Le maire d’une commune des Côtes-d’Armor a été placé ce jeudi 30 avril en détention provisoire, a annoncé le parquet de Toulon, l’édile étant soupçonné d’avoir « dirigé un groupe sectaire ». L’une de ses victimes présumées – principalement des femmes – affirme avoir subi « des actes sexuels sous la contrainte ». Le procureur de Toulon Raphaël Balland n’identifie pas le mis en cause, résidant des Côtes-d’Armor « où il a été récemment élu maire d’une petite commune. »
Plus tôt, le quotidien Ouest-France évoquait le maire de Tréogan, précisant qu’il avait été élu pour la première fois lors des municipales de mars.
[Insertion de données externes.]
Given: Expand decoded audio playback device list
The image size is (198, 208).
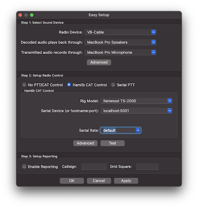Looking at the screenshot, I should click(x=153, y=42).
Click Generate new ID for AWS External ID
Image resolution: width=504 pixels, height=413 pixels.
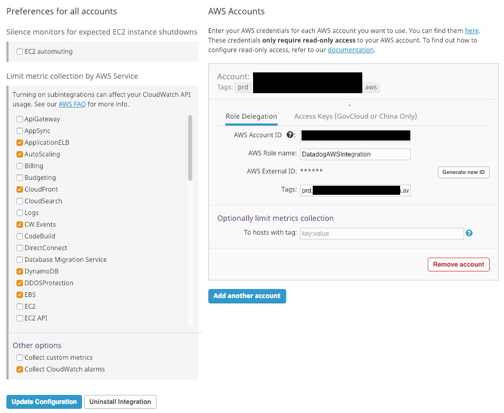click(463, 172)
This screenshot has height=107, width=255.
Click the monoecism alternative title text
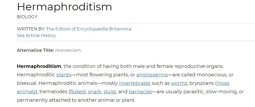click(68, 50)
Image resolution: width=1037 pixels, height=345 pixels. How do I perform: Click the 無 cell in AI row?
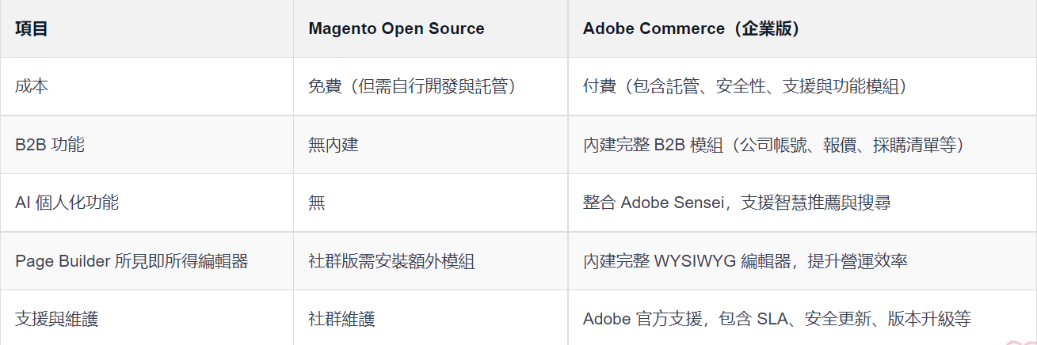tap(317, 203)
Selon le parquet de Toulon, le mis en cause, âgé d’une vingtaine d’années, est « soupçonné d’avoir dirigé un groupe sectaire ».
L’affaire débute en 2022. Une étudiante de 21 ans porte plainte dans le département de la Mayenne. Elle accuse un homme de la « menacer de mort » si elle quitte un groupe de discussions qu’il a créé sur un réseau social, et ayant pour objectif affiché « la rencontre de personnes à haut potentiel intellectuel ». « Selon la plaignante, cet homme dirigeait ce groupe de discussions structuré par une organisation hiérarchisée », assure le parquet de Toulon.
Les participants, « adeptes de spiritualité et de philosophie, se voyaient promettre la possibilité d’atteindre le « cinquième palier d’instruction ultime » à condition de suivre l’enseignement de cet homme, qui aurait exigé de certaines femmes une « dévotion totale », en le reconnaissant comme « l’absolu » et le « divin » », poursuit le communiqué.
Au-delà de cette première victime, les enquêteurs ont identifié « cinq autres jeunes femmes (…) susceptibles d’avoir été victimes du même homme », ajoute le parquet. L’une d’elles « était âgée de 17 ans à l’époque des faits. Deux d’entre elles refusaient de déposer plainte, estimant n’avoir été victimes d’aucune infraction. »
« Contributions financières »
Outre « un contrôle très intrusif dans la vie personnelle et intime de ces jeunes femmes », le mis en cause aurait instauré « des contributions financières », allant de « quelques centaines d’euros » à « près de 30 000 euros déboursés pour l’une d’elles ». « L’une de ces femmes affirmait avoir vécu des violences psychologiques et avoir subi des actes sexuels sous la contrainte », ajoute encore le communiqué.
D’après le parquet, le mis en cause a été présenté jeudi à un juge des libertés et de la détention à Saint-Brieuc (Côtes-d’Armor), qui a ordonné « son placement en détention provisoire, dans l’attente d’être présenté devant le magistrat instructeur de Toulon dans les prochains jours. » Le juge décidera alors « d’éventuelles mises en examen » et d’un maintien en détention ou d’une remise en liberté, précise encore le procureur de Toulon.